Presenters combed through the barrage of clinical trials to share those that could be practice-changing for clinicians.
Clinical trials are a linchpin of clinical science. They are designed to evaluate the prowess of an antibacterial, antifungal, and antiviral compounds. The busy clinical trial terrain results in a barrage of data. Sifting through all this information to discover studies that describe drugs that are practice-changing can be challenging for a busy clinician.
A session at the year’s ID Week in San Diego, California came to the rescue. The speakers were tasked with summarizing recent important clinical trials involving viruses, bacteria, and fungi. Francisco Marty, MD, Division of Infectious Diseases, Brigham and Women's Hospital, Boston, Massachusetts, reviewed recent antiviral trials, excepting those involving HIV. His focus was the herpes zoster subunit vaccine, intravenous (IV) influenza drugs, and letermovir for prevention of post-transplant cytomegalovirus (CMV) infection.
An adjuvanted herpes zoster vaccine that targets the viral glycoprotein E subunit was evaluated in 2 large (over 17,700 subjects total) ZOE-50 and ZOE-70 randomized, placebo-controlled trials (RCTs). The glycoprotein is necessary for viral replication and cell-to-cell spread, and so is a good target. Vaccine efficacy and safety was demonstrated. The prowess of the same vaccine following autologous hematopoietic cell transplantation was evaluated in a phase 1/2 trial of 121 patients. Efficacy and safety were also evident.
Two other trials evaluated IV zanamivir versus oral oseltamivir for the treatment of severe influenza. These trials have been sorely needed. Approved antivirals for influenza have been limited to mild disease or the outpatient setting. There is a pressing need for an IV option for severe disease. In an open-label phase 2 trial, zanamivir demonstrated tolerable efficacy and safety, and has been used for thousands of emergency responses to influenza. All these reasons have made zanamivir an attractive potential option for oseltamivir-resistant influenza.
Both trials were positive. However, frustratingly, because these are pioneering trials, there is no basis for comparison with other data, which has become a roadblock to those at the US Food and Drug Administration who wield the power of drug approval.
The final antiviral RCT assessed the use of letermovir in preventing CMV infections in high-risk allogeneic hematopoietic stem cell transplant recipients. Letermovir blocks the activity of a viral complex that is essential for replication. Positive phase 2 results spurred a phase 3 RCT featuring a 14-week treatment with letermovir (n=373) or placebo (n=192) and follow-up to 48 weeks. The drug significantly reduced the incidence of CMV infections with comparable safety to the placebo. Approval of the drug is expected in the coming months.

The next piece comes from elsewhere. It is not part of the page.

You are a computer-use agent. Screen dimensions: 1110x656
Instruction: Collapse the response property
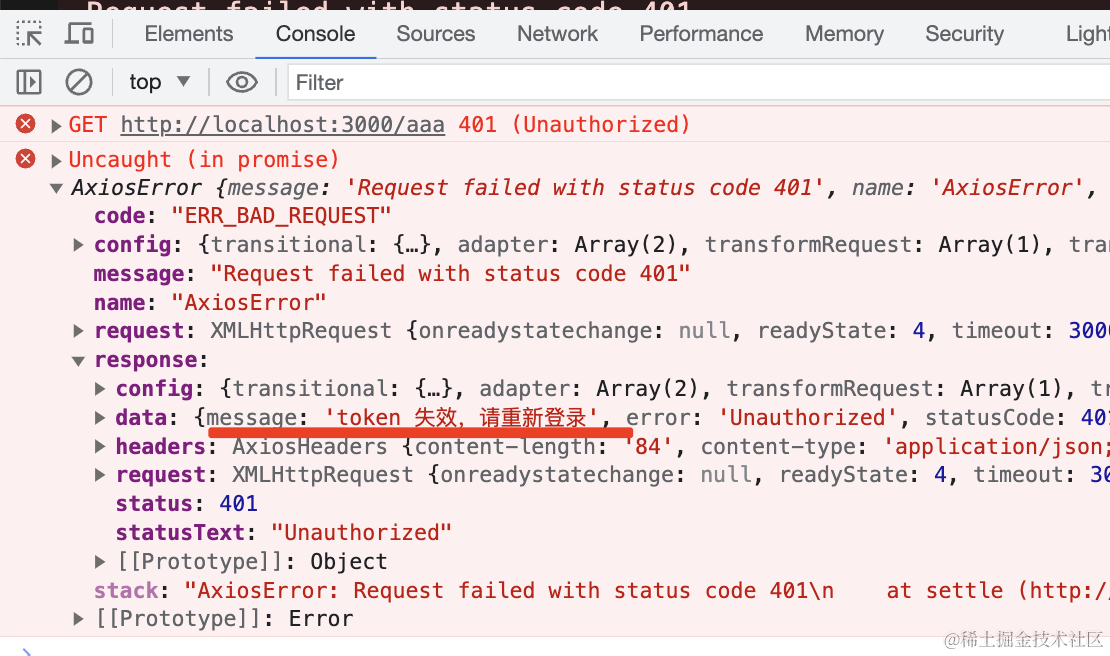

Shifting gears, recent trials in antibacterials were discussed by Susan Rehm, Cleveland Clinic, Cleveland, Ohio. Her task was formidable, given the huge number of trials in the past several years. The trials presented were by no means exhaustive. Investigational antibiotics and abstracts presented at ID Week 2017 were not presented.
The IGNITE 1 trial evaluated the efficacy and safety of eravacycline in 512 patients with complicated intra-abdominal infection. Eravacycline is a synthetic fluorocycline antibiotic similar in structure to tigecycline, which inhibits bacterial protein synthesis and which has broad-spectrum activity. A high rate of cure was achieved, similar to the comparator (ertapenem).
Iclaprim, a bactericidal diaminopyrimidine that is active against gram-positive bacteria and which has orphan drug designation for Staphylococcus aureus respiratory tract infections in people with cystic fibrosis. It is also being evaluated for acute bacterial skin and skin structure (ABSSI) infections in the recently closed REVIVE I and II trials and was compared to vancomycin in a randomized phase 2 trial of nosocomial pneumonia involving 70 patients. Significantly better cure rates were evident for 2 dosing regimens compared to vancomycin in the phase 2 setting.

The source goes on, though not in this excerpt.